Mills, Florence, 1895-1927.

Florence Mills (1895-1927), world renowned entertainer during the 1920s, made her stage debut at age 8, billed as "Baby Florence Mills" in the Williams and Walker's production of "Sons of Ham." She went on to perform with the Bonita Company as one of the singing and dancing "pickaninnies," and later with Ada Bricktop Smith and Cora Green, formed the Panama Trio (1910). Mills married fellow performer Ulysses S. Thompson in 1923.
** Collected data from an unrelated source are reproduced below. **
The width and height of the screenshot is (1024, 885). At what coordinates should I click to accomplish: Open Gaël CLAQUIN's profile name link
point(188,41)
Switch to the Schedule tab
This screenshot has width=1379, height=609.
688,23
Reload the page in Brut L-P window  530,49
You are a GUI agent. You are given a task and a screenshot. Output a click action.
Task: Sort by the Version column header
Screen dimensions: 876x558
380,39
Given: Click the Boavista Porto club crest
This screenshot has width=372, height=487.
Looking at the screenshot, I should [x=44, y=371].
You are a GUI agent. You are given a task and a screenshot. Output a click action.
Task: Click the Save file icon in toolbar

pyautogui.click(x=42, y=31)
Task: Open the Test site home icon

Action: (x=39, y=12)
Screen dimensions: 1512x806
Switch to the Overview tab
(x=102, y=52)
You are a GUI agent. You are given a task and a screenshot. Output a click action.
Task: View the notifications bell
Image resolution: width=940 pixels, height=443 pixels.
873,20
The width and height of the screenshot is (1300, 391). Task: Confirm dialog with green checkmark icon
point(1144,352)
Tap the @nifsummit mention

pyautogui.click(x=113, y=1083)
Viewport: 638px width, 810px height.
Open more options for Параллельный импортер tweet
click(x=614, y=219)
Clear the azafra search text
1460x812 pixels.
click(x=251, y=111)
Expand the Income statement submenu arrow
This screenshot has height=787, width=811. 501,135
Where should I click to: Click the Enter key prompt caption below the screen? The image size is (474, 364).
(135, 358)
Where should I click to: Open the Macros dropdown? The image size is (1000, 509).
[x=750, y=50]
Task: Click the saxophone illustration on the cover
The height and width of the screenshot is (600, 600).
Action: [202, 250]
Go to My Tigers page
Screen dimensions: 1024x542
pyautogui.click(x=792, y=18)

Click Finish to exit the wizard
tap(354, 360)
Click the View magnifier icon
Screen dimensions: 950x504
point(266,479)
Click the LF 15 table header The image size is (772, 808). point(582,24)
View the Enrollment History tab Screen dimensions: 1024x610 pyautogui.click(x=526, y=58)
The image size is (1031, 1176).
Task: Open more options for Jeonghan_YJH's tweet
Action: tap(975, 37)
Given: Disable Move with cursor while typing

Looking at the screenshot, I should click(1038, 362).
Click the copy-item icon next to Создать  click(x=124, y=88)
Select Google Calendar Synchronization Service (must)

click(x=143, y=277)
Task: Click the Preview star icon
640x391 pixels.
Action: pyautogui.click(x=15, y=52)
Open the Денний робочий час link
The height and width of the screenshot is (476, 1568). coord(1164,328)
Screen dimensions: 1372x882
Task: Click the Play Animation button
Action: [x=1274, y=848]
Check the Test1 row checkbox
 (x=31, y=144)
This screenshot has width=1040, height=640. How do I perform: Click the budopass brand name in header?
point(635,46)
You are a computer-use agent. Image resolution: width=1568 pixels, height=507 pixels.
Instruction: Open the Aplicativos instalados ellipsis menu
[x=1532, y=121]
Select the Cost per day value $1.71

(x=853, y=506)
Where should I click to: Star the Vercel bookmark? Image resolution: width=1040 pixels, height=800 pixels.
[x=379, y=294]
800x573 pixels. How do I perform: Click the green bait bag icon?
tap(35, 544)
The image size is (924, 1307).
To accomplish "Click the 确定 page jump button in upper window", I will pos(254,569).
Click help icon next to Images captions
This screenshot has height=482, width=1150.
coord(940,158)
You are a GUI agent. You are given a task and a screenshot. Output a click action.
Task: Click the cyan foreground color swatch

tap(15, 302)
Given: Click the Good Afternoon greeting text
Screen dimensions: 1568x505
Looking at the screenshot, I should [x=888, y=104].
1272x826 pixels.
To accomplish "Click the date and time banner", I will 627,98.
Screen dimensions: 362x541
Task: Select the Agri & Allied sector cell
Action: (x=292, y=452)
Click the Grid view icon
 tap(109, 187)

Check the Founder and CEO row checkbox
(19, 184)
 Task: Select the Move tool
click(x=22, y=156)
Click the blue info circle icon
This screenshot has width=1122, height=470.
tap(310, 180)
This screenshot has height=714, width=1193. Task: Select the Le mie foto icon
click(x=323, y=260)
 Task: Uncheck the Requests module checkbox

Mills' career took a dramatic turn in 1921 when she replaced Gertrude Saunders as the lead in the hit Broadway show "Shuffle Along." She became a sensation in the production and after a year, went on to star in Lew Leslie's "Plantation Revue" (1922), which was enlarged and renamed "From Dover to Dixie." Following the Broadway run, the production toured London retitled "From Dixie to Broadway," and in 1924 returned to New York. Two years later Mills starred in Leslie's "Blackbirds," which also toured London as well as Paris. On her return to the U.S., her popularity at its peak, Mills became ill and died shortly thereafter of peritonitis. Reportedly five thousand people attended the popular star's funeral at Mother Zion A.M.E. Church in Harlem.